When was the last time banks did something really valuable for their retail customers? For most institutions, this has not happened in recent memory. Instead, many banks have spent the last decade alienating customers with high fees, low deposit interest rates, facilities closures, and one-size-fits-all account consolidations.

Now there is a chance to make amends. Banks can build customer satisfaction by first embracing the role of account aggregators. Aggregation is more than just a service that enables customers to view all accounts in one place. By its very nature, it stokes the customer’s interest in a plan to organize and adjust what is continually being viewed.

The typical household doesn’t plan to fail; it just fails to plan. Imagine a world in which this deficiency can be cheaply remedied. Imagine a world in which a bank not only displays demand, savings, credit, investment, and insurance accounts on one screen, it also applies linear programming techniques to dynamically modify the allocation of customer resources across all account categories. To this end, it sends a stream of proactive e-mails advising the customer that, given the data furnished on his/her life situation and goals, bank balances are too high, loan balances too low, investments too or not sufficiently risky, etc. Directed by these messages, the customer can restructure online, using menus that detail best-of-breed products served up by a multitude of financial service providers.

The technology already exists or will shortly exist to offer this service package cost-effectively to those who would warm to it — heads of households age 25 to 55 with above-average means. Indeed, this is an area in which supply can create its own demand, as is already happening in the provision of basic aggregation services. None of these are currently very sophisticated, but the customer sign-up rate is explosive.

The burgeoning popularity of aggregation would seem to confound the recently formed view that retail (as opposed to wholesale) banking customers don’t want one-stop financial shopping.

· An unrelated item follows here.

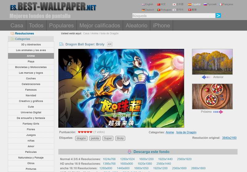Open the Populares tab
247x172 pixels.
pyautogui.click(x=61, y=25)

This view superseded an older opinion that this was precisely what was wanted. Thanks to aggregation, bankers may return to the realization that customers really do hunger for a single stop, if it is relevant, adequately provisioned, and, of course, offers the necessary linkages to Web nonfinancial data — a key selling point, at least initially.

To be sure, diehard partisans of the prevailing view could counter that while the public may be partial to a single provider of aggregation services, it still won’t buy all or most financial products from that provider. Apart from the fact that this opinion may be wrong, it is probably irrelevant. The competent aggregator will offer customers a composite financial solution grounded in a dispassionate analysis of their life situations and how these situations should translate into a particular mix of discrete products. In this scenario the value added resides in the quality of the solution, not in the products that implement the solution. These are mere commodities available anywhere in the world.

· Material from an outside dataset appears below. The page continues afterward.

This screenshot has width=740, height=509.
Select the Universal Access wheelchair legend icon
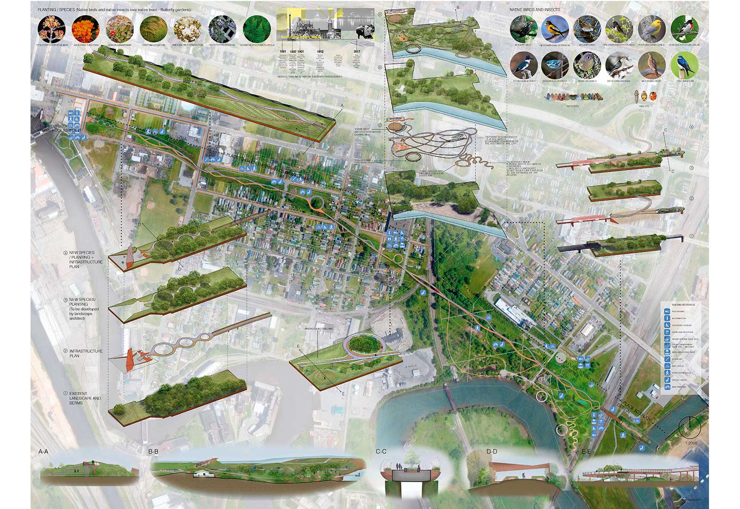(667, 325)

It follows that the solution provider should eventually garner the bulk of the relationship profit. This can come from fees directly paid by the customer or from referral fees paid by product companies.

It would seem, therefore, that aggregation could have two quite distinct effects on the structure of banking. On the one hand, if customer loyalty to the solution provider ripens into a willingness to buy product from that provider, the effect would be to further concentrate the industry. On the other hand, if the alleged bias against one-stop shopping persists, the effect could prove decentralizing, splitting the industry into groups of customer specialists (solution providers) and product specialists, each domiciled in a separate corporate vehicle.

It is not at all clear, however, that banks will preempt the supply of high-level aggregation services. A preliminary survey of aggregation customers reveals that while 41% use a bank, a third use a portal. To maintain their advantage, banks will need to build on their reputations, somewhat impugned but by no means sullied, as trusted agents of the customer in order to become the preferred point of entry to all his/her financial as well as nonfinancial data stored on the Web.

Doing so necessitates three steps: first, partner with an aggregation engine (the rapid technology cycle in aggregation discourages in-house efforts); second, improve data security and accuracy by supporting protocols like Open Financial Exchange and Interactive Financial Exchange (the modular nature of aggregation technology requires sensitive interactions among the systems of multiple institutions, raising hosts of security and legal issues); and, third, bend every effort to develop a creative marketing strategy.

Mr. Currie is a principal and Ms. Rodger a senior manger in the Toronto office of Deloitte Consulting.